The purpose of this paper is to indicate some of the ways in which hygiene, both private and public, is connected with the duties of the general practitioner, and to give some information as to modern methods of investigation and work in preventive medicine.
While the business of the physician is more especially the care of the sick with reference to the cure of disease, or, where that is beyond his power, as is too frequently the case, to relieve suffering and secure temporary ease for his patient, he is nevertheless often called upon to answer questions as to the causes of disease, and the best means of avoiding or destroying these causes. Not only does diagnosis often turn upon considerations of etiology, but a very considerable part of the treatment of actual disease must be hygienic in the broader sense of the word. The prescription or the surgical operation must not only be supplemented by advice as to residence, clothing, food, exercise, etc., but must, in many cases, be merely supplementary to such advice, which indicates the really essential method of treatment; and the giving this advice then becomes the most important part of the physician's work, although not usually recognized as such by his patients. The chief value of the prescription is, in fact, often to methodize the mode of life of the patient and to remind him at frequently recurring intervals of the regimen which has been ordered with it.
The physician has also certain duties in relation to the public at large, as well as to his individual patients, and these duties become more numerous and important as the density of population increases, so that in the large cities of most civilized countries he finds himself, nolens volens, in almost daily contact with legally constituted authorities in the shape of registrars, health officers, coroners, etc., and is not infrequently summoned before the courts as a supposed expert in matters connected with the public health.
Moreover, the physician who has become eminent in his profession is, in many cases the adviser, and, so far as professional subjects are concerned, to a great extent the guide, of those who legislate for, or execute the laws of, not only his own city or county, but his state and the nation; and he must to a corresponding degree be held responsible for the position which he takes and the advice which he gives in regard to public health matters.
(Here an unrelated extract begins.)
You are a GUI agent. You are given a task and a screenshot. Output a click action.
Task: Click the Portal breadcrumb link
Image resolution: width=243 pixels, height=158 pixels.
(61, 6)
This is true whether his attitude on these subjects be active or passive, for his silence will be taken to mean that there is no necessity for action or change.
The limits of this paper do not permit the presentation of proofs and illustrations of these somewhat dogmatic assertions, but it is believed that they will meet with general assent from medical men without formal and detailed argument, and that it is unnecessary here to urge the interest or importance of practical hygiene upon the medical profession, or to enlarge upon the desirability that the practitioner, as well as the professional sanitarian, should be familiar with the conclusions of modern science and technology with regard to it.
In the minds of many intelligent and thoughtful physicians there is, no doubt, a feeling of unformulated distrust as to the real possibilities or probabilities of improving the health and diminishing the mortality of the community at large; and this feeling is in part due to the exaggerated claims and emotional exhortations of some advocates of hygiene. A careful and unprejudiced survey of what has been accomplished by sanitary measures will, however, largely dissipate this distrust.
The natural term of the life of man is fixed by the physiologist at about one hundred years, which is nearly in accordance with the law indicated by Flourens, that the period of life of an animal is about five times that required to perfect the development of its skeleton and unite the epiphyses with the shafts of the long bones. The actual average duration of human life is less than half this, but there is satisfactory evidence that it has increased in civilized countries. The ancient estimate is expressed in David's declaration, that "the days of a man are threescore years and ten, and if by reason of strength they be fourscore years, yet is their strength labor and sorrow." Kolb, a cautious and learned statistician, concluded, from his studies, that while the maximum age reached by man has not materially changed for many centuries, the number of persons who now survive infancy and of those who reach a ripe old age has decidedly increased; and this opinion is sustained by Mr. Lewis, the secretary of the Chamber of Life Insurance of New York, who points out that while civilization largely interferes with the laws of evolution by survivorship, it aids by economizing the waste which occurs in its absence. "Under natural selection, when variations in capacity arise, thousands of them are wasted where one is secured, fixed, and transmitted. But human society economizes much of this waste, fastens upon and improves an immensely larger proportion of the capacities lavishly produced by Nature, and thus concentrates forces which would otherwise spread their operation over countless ages."1
1 "Influence of Civilization on the Duration of Life," Reports Am. Pub. Health Ass'n, N.Y., 1877, vol. iii. p. 173.
We have, however, no record of the duration of life in ancient Greece and Rome, and it is quite possible that it was greater than in Western Europe during the Middle Ages, which formed a period of retrogression in a sanitary point of view. The Jew, the Greek, and the Roman, prior to the Christian era, were probably cleaner in person and in dwellings than the people of the time when dirt became the odor of sanctity.
In the absence of reliable data for this country, it is impossible to speak with certainty of the results of attempts made here to prevent disease and death. Each sex, race, and age has its own rate of mortality, and until this rate is determined we can only guess as to whether good work is being done or not.